1. Is the dock broken and in need of replacement? I have read on the vortex that this happens, but I have only used it once prior to this.
2. It is because the head unit software was updated?
3. Can I just (gently) yank up on the armrest dock insert and check the connection underneath?
Just curious if you experts have advice before I take it to the dealer. I will try a neighbor's ipod tomorrow, but the manual says the dock will work with 2nd gen nanos. Any aftermarket options will be considered, but it seems that the MFD2 is limited even with the aftermarket. 
Thanks for any advice!


----------



## jwbekens (Sep 29, 2005)

*Re: Problem with factory armrest iPod dock in 2008 R32 and 2nd gen nano (jwbekens)*

Took the R in to the dealer after checking other iPods in the armrest dock. When I made the appointment they told me there was an iPod dock in parts in case that was the problem. They sold it the day before my appointment. Well, the dock is busted. Not sure if it is the dock in the armrest with the problem or the harness/wire from the head unit to the armrest.

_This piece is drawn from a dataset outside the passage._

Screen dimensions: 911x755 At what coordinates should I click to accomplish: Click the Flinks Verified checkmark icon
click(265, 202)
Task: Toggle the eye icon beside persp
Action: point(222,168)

Tech was gonna switch it out with a dock from a GTI on the lot, but the regional VW manager was there, and they didn't want to fool with cars on the lot. So a dock is on order. Will update what part of it was nonfunctional after replacement.


----------



## jwbekens (Sep 29, 2005)

*Re: Problem with factory armrest iPod dock in 2008 R32 and 2nd gen nano (jwbekens)*

The iPod dock itself (in the armrest) was bad. http://****************.com/smile/emthdown.gif Wiring and harness to MFD2 headunit were fine. The new dock works as it should. Invoice to VW for the new dock and installation was $499. Took 10 minutes to walk over to Parts and then pull out the old one, connect the harness to the dock, and snap in the new one. Good thing for warranties. http://****************.com/smile/emthup.gif Can't tell you why the dock stopped working.


----------